Exercise requirements:
Working from the entries that follow, transcribe exactly and only the lines from the one with "800x484 pixels." through the last, pictures excluded.

Stored items
○ ○ ○ ○ ○
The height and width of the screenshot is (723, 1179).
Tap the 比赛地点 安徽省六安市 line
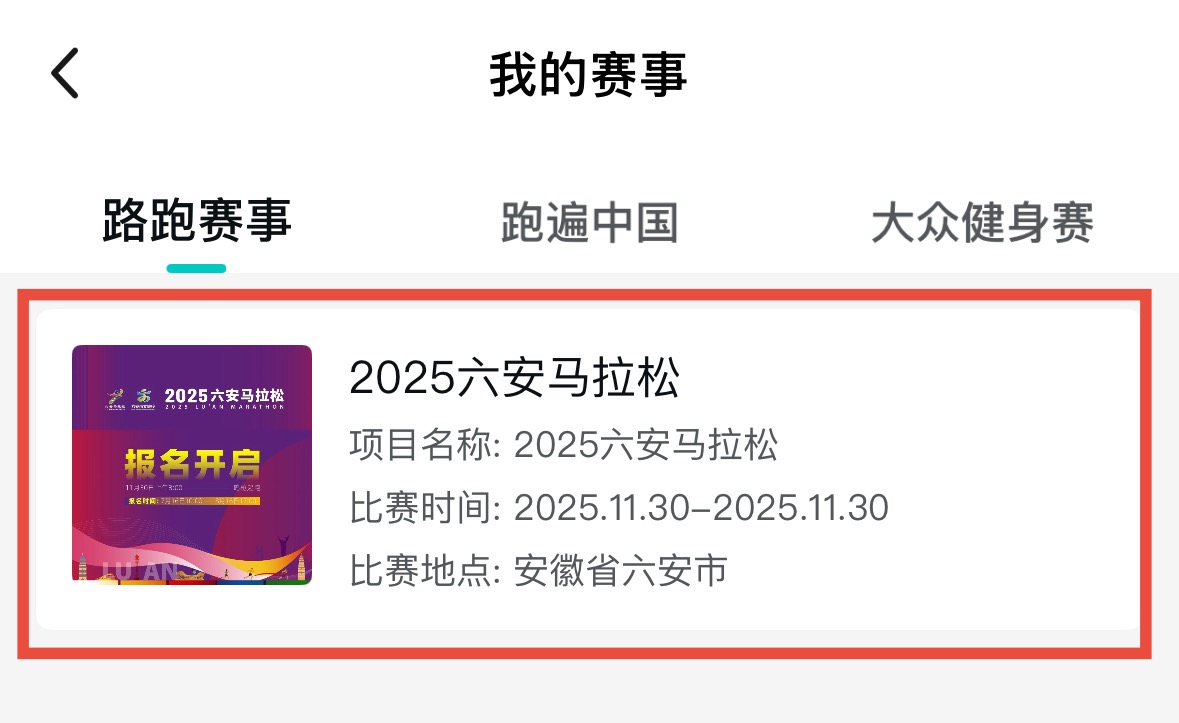[x=538, y=570]
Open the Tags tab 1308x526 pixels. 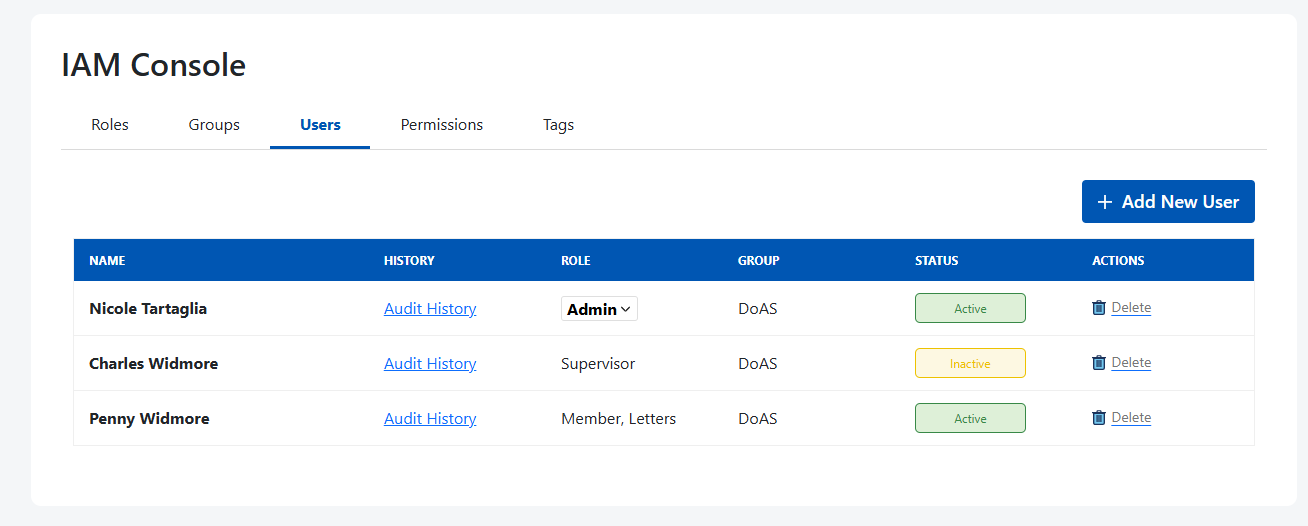pyautogui.click(x=558, y=125)
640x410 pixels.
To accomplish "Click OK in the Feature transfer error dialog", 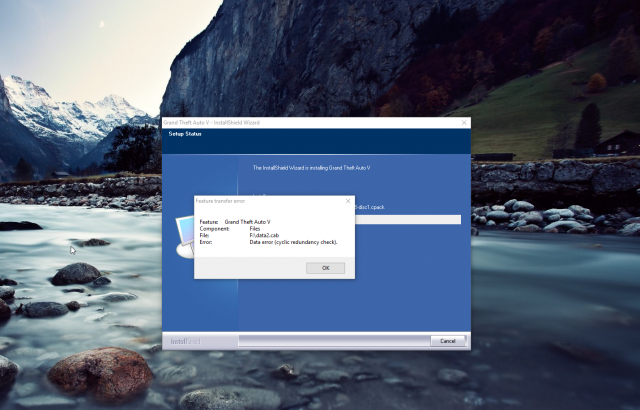I will pyautogui.click(x=325, y=268).
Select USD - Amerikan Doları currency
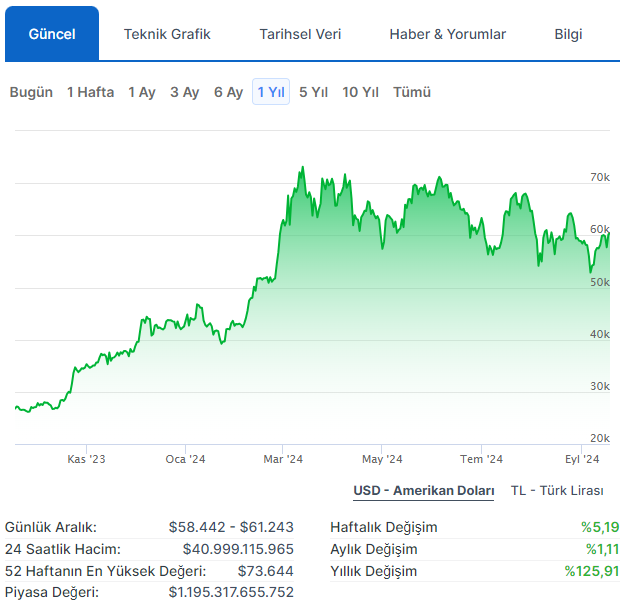622x602 pixels. (424, 490)
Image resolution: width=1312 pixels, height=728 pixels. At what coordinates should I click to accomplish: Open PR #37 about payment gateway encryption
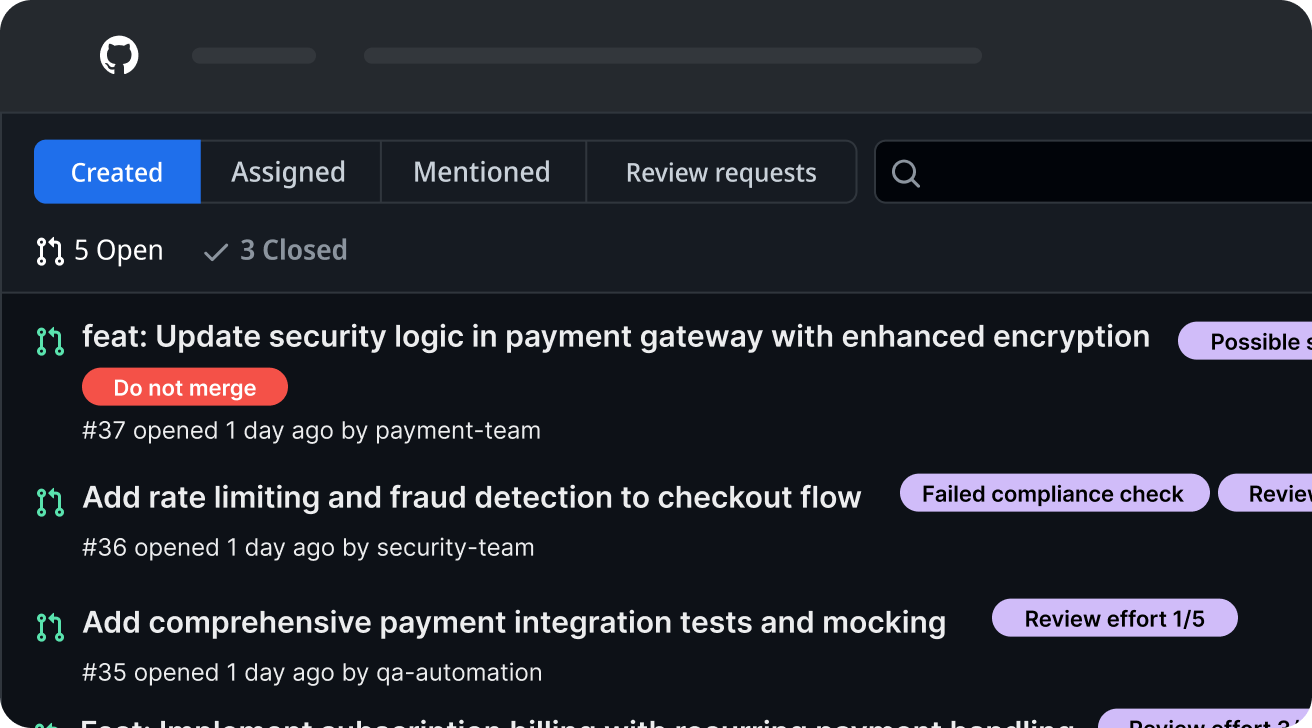615,337
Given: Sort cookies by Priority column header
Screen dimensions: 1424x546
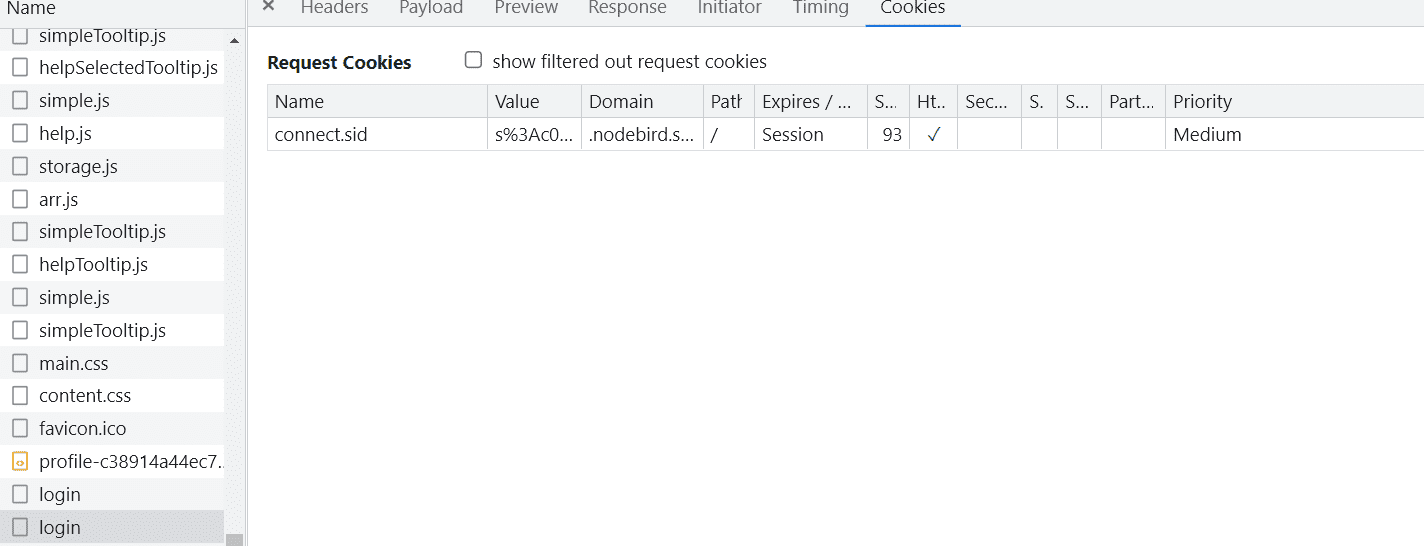Looking at the screenshot, I should point(1295,102).
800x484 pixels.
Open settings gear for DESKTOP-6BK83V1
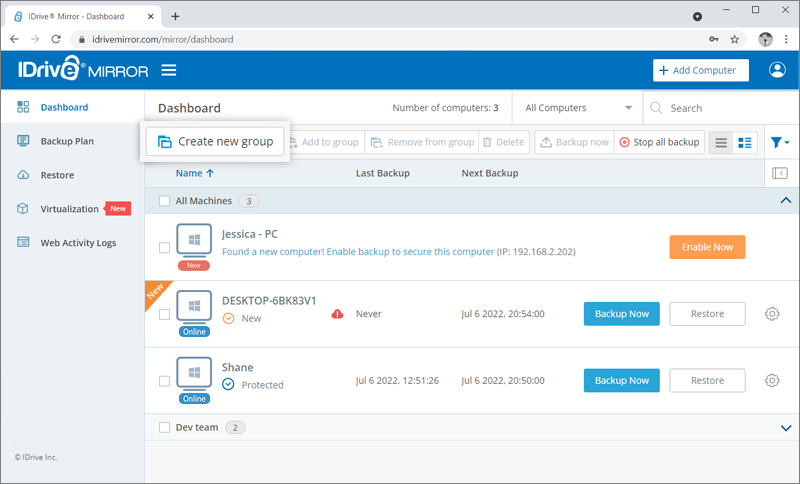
○ ○ ○ ○ ○
Solution for this task:
800x484 pixels.
Open settings gear for DESKTOP-6BK83V1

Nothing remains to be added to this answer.